# Cricket Food



## dino

I have been told a lot that you cannot feed crickets fruit since it is bad for mantids. You can use fruit, but oranges would be recomended since it is high in vitamin C. You can also feed crickets potatoes since it is high in moisture. Or you can just simpily feed it dry dog food that is also healthy for crickets. I personally would use this food for my crickets instead of buying gutloaded food for crickets at the pet shop when I have these healthy food for crickets right in my kicthen. :wink:


----------



## Ian

all I do, is throw in old vegetable peeling, and use sprigs of spinach and rocket from the garden. Also, brocollii stubs, cabbage stubs, potato, and anoy other cheap veg or green material, lol. I also add the vitamin suplemtn from shops, just sprinkle it in, and it is gone, usually within the hour.

Cheers,

Ian


----------



## dino

Mmmmm all this fruit and vegatable talk is starting to make me hungry :idea:


----------



## dino

Every day the potatoes will turn a little brown. Cut that part off until it looks fresh again. Also Ian I'm not saying that your vegatable garden has bugs in it, but when you put the vegatables or old vegatable peelings in the crickets cage make sure no bugs are in it. I dont know, but PROBABLY those bugs will be parasites? Which will probably do some harm to your mantids. :shock: . I can't wait till my fruit, vegatable and flower gardens start to grow. They seem to be growing pretty fast.  Just got to wait a little longer though... ( sigh.)


----------



## Ian

No dino, you really dont know what you are talking about.

Cheers,

Ian


----------



## Leah

You are completely and utterly wrong about your gutloading theories.

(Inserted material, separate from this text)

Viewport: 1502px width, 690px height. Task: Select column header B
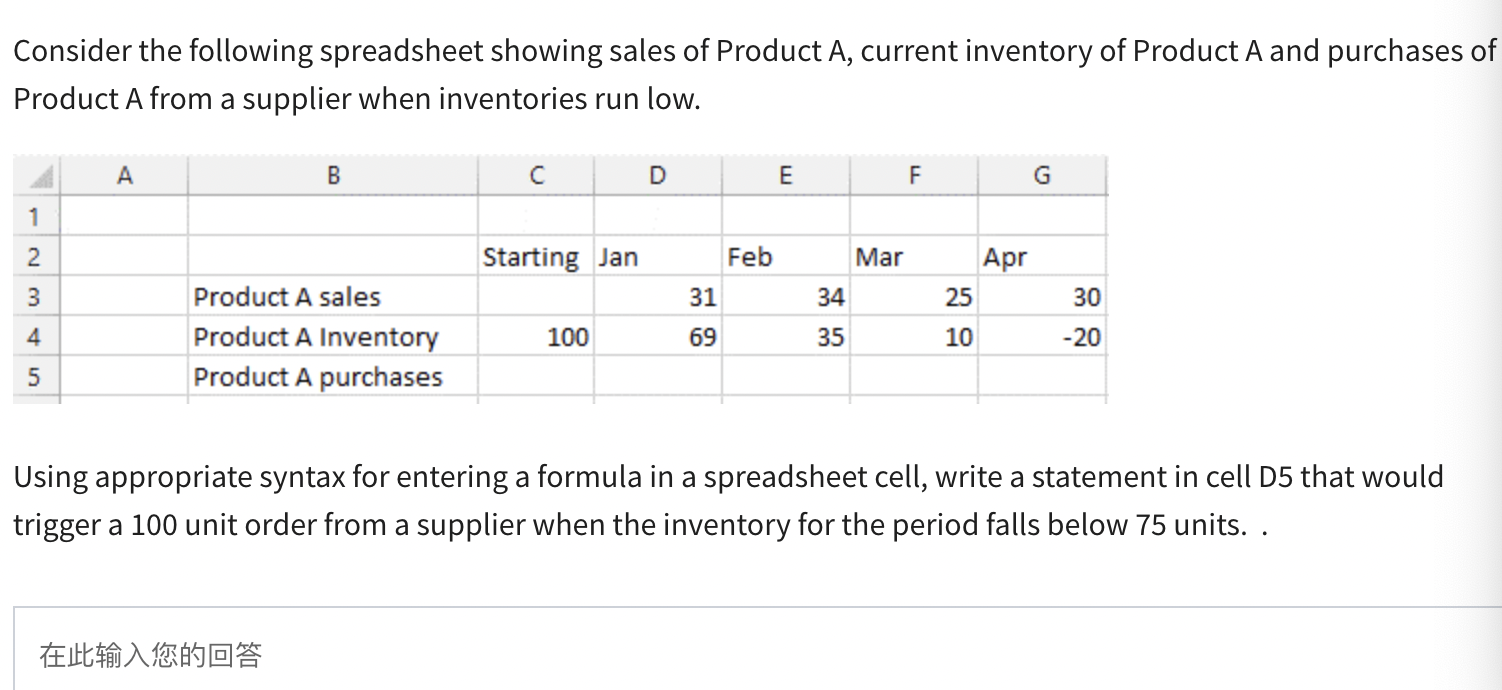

I cannot stress enough, IF YOU DONT KNOW FOR A FACT - DONT POST!!!

Here is a very well researched article about gutloading content basics:

http://www.chameleonnews.com/gutload.html

Variety is very important, you cant call one or two items a "gutload" and you must keep in mind, that crickets will eat anything, so just because they eat somehting and dont die, doesnt mean it is good for them. I could eat motor oil and probably not die - doesnt mean its good!


----------



## Ian

well, that was what I have been told by many people at herp shop, and other people online :? . Works for me anyway.

Cheers.

Ian


----------



## PseudoDave

A little bit of extra-anything in a cricket is a bonus as I see it. My crickets get the same treatment as Ians, works a treat, well, there are no negative results to suggest otherwise.

Dave


----------



## Rick

I feed my crickets 'spring mix' which is a mixture of different kinds of baby greens. I alternate between that and flake fish food and ground up dry cat food.


----------



## dino

Well you do what you want to do with your crickets. A woman told me this info at a pet shop because she owns it and I know what she is talking about Leah. Lets keep this on topic please. Please Leah dont get stressed over the way I care for my crickets. We have our own ways... dont we? like Rick, like Ian, like you Leah, and my self included. Also a lot of other people too. I just want to know Leah, how come you think I'm wrong about this. Potatoes is really high in moisture and oranges are high in vitamin C. This is actually healthy for a cricket. I dont see how you think I'm lying about this... I have no reason to lie about this. Also it is like I never said that gutloaded food is bad. All I said was I would use these type of food for my crickets since it is right here in my kitchen. I know I would kinda get tired of buying cricket food from the pet shop when I have healthy food for crickets in my own kicthen. Also with all due respect Leah, you dont eat motor oil. You drink it. And if you ever did do this, than I would think that was really crazy to do.


----------



## Rick

My cricket food is right in my kitchen too. IMO I think your choice in cricket food is bad. I agree you don' t really need to buy cricket specific food. I know I don't. I use those mixed greens, cat food, and fish food for the really small ones. Potatoes are good for providing moisture for crickets but that's about it. If you only feed them potatoes and oranges you are not providing proper nutrition at all. It's not much different than nutrition for people. I can tell that you don't know anything about nutrition. And just because somebody at a pet store tells you something does not make it true. Some of the biggest idiots I have met were people running pet stores. But you don't have to listen to me. Do whatever you want.


----------



## Ian

lol, I agree, pet shop advice can be awful, and most of the time, it is. But as I said, I have been told by a lot of people, shop keepers, private breeders, and also on reptile forums that that diet will suffice. I mean, I am sure there could be a better diet for them, but from my experience, the diet I am keeping them on is a successful one. But yeah, I will give cat food a try, never taken that inot consideration before, cheers rick  

Cheers,

Ian


----------



## dino

> My cricket food is right in my kitchen too. IMO I think your choice in cricket food is bad. I agree you don' t really need to buy cricket specific food. I know I don't. I use those mixed greens, cat food, and fish food for the really small ones. Potatoes are good for providing moisture for crickets but that's about it. If you only feed them potatoes and oranges you are not providing proper nutrition at all. It's not much different than nutrition for people. I can tell that you don't know anything about nutrition. And just because somebody at a pet store tells you something does not make it true. Some of the biggest idiots I have met were people running pet stores. But you don't have to listen to me. Do whatever you want.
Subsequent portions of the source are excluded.